FN Special Police Rifles of all iterations are noted for being both very accurate (0.5 MOA or somewhat less is not uncommon) and very low maintenance, featuring Parkerized metal finish, synthetic stocks, and a chrome-lined bore in the barrel. A chrome-lined bore offers a more durable, more corrosion resistant, and easier-to-clean barrel for the end user to maintain and is rarely found on precision bolt-action sniper rifles. The barrels of the "First Generation" rifles were said to be made from the hammer-forged blanks used for M240 General Purpose Machine Gun production at the FN Manufacturing Inc. plant in Columbia, South Carolina. Later barrels are said to be from hammer-forged blanks intended exclusively for FN Special Police Rifle production.
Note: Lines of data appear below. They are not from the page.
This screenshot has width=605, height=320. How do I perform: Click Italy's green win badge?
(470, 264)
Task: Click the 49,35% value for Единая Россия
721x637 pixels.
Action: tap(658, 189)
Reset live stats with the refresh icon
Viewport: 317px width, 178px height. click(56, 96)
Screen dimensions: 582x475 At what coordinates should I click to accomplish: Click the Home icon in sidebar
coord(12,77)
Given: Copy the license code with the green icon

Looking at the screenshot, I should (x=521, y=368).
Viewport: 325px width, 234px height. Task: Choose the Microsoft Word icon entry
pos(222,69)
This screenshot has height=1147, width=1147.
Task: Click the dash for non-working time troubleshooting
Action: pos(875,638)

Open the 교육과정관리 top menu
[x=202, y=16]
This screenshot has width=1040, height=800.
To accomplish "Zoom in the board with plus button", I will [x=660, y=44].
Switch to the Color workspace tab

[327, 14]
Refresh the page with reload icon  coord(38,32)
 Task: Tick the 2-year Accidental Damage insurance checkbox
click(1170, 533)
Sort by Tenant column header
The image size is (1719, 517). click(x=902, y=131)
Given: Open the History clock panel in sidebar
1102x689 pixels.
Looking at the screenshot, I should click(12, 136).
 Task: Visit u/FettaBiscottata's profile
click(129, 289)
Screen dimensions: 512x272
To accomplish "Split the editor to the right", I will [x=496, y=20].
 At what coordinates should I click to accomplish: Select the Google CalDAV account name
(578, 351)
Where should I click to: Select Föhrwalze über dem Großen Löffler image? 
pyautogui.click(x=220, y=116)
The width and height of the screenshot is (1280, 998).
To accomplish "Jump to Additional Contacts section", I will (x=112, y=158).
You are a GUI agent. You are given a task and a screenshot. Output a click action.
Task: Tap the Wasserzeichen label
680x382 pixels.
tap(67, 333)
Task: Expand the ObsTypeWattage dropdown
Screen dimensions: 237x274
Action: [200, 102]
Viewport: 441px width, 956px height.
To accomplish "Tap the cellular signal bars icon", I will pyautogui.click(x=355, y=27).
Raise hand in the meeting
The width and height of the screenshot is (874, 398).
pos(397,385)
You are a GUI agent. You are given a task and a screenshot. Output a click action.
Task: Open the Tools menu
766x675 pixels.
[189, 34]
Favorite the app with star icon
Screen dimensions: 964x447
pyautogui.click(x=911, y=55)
For .308 Winchester SPR rifles, featuring a detachable 4-round magazine feeding system, this system can be replaced by the Tactical Box Magazine (TBM) kit. The Tactical Box Magazines are available in 5-round or 10-round capacity.

==Variants==
- FN SPR 1st Generation: HS Precision Marksman-pattern stock, heavy 26-inch barrel.
- FN A1: McMillan A3 stock, heavy 24-inch barrel.
- FN A1a: McMillan A3 stock, heavy 20-inch barrel.
- FN A2: McMillan A4 stock with buttpad spacers and adjustable cheekpiece, 24-inch barrel.
- FN A4 Shooting System: FN A2 with scope and bipod.
- FN A3G: McMillan A3 stock with buttpad spacers and adjustable cheekpiece, 24-inch heavy fluted barrel.
- FN A3G Shooting System: FN A3G with scope and bipod.
- FN A5M: McMillan A5 stock with buttpad spacers and adjustable cheekpiece, 20-inch heavy barrel or 24-inch heavy fluted barrel.
- FN A5M Shooting System: FN A5M with scope and bipod.
- FN A5M XP: FN A5M with 5/8 x 24 tpi threaded barrel.

==Users==

- United States: The SPR was one of two rifles (along with the H-S Precision HTR) approved in 2004 by the Federal Bureau of Investigation for use of by their Hostage Rescue Team. The FBI variant has the model name FNH SPR-USG (USG – US Government), and is also called the A3G by FN.